TASK INSTRUCTIONS: Restate the whole of the data below word for word, skipping the images.

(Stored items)
[Start of Attachment]

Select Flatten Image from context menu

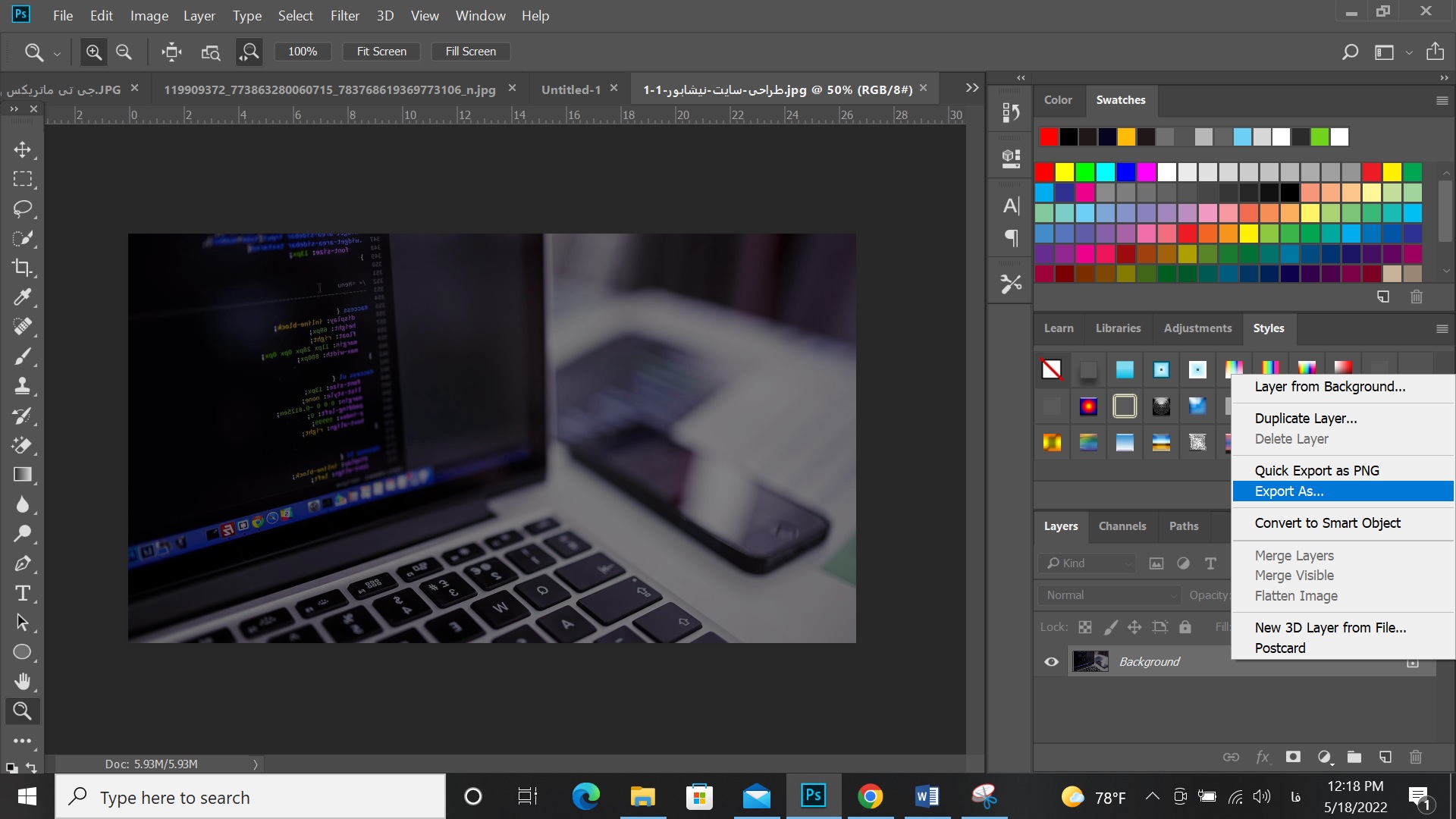(x=1296, y=595)
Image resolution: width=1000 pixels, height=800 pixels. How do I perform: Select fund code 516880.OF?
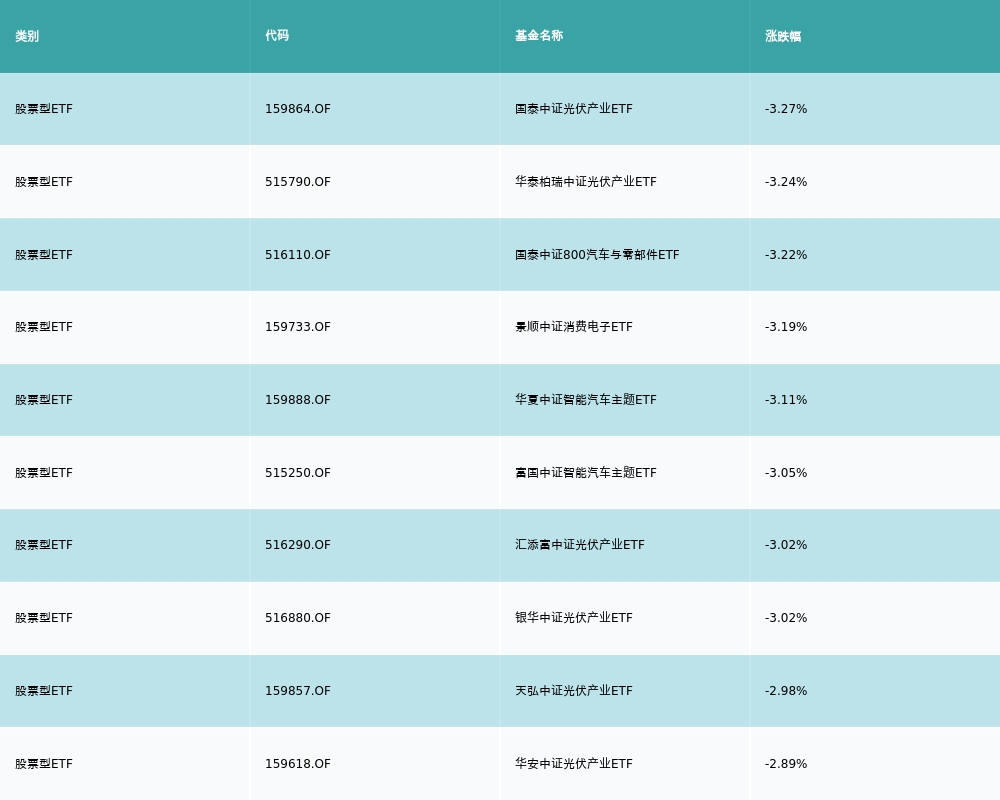[298, 618]
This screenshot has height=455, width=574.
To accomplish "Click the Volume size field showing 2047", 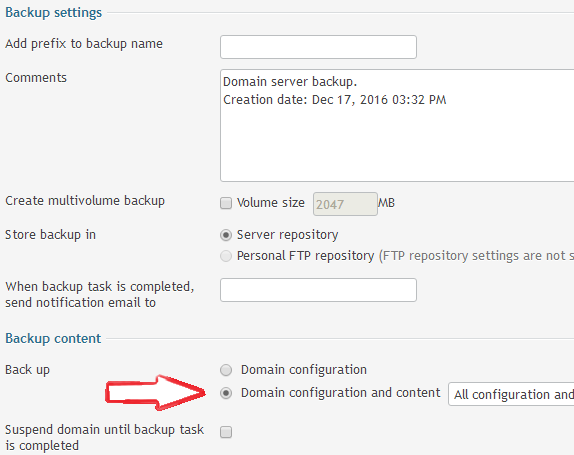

[End of Attachment]

ANSWER SPACE:
Select Flatten Image from context menu

(x=1296, y=595)
Image resolution: width=1000 pixels, height=800 pixels. How do I perform: Select fund code 516880.OF?
[298, 618]
This screenshot has height=455, width=574.
To accomplish "Click the Volume size field showing 2047", 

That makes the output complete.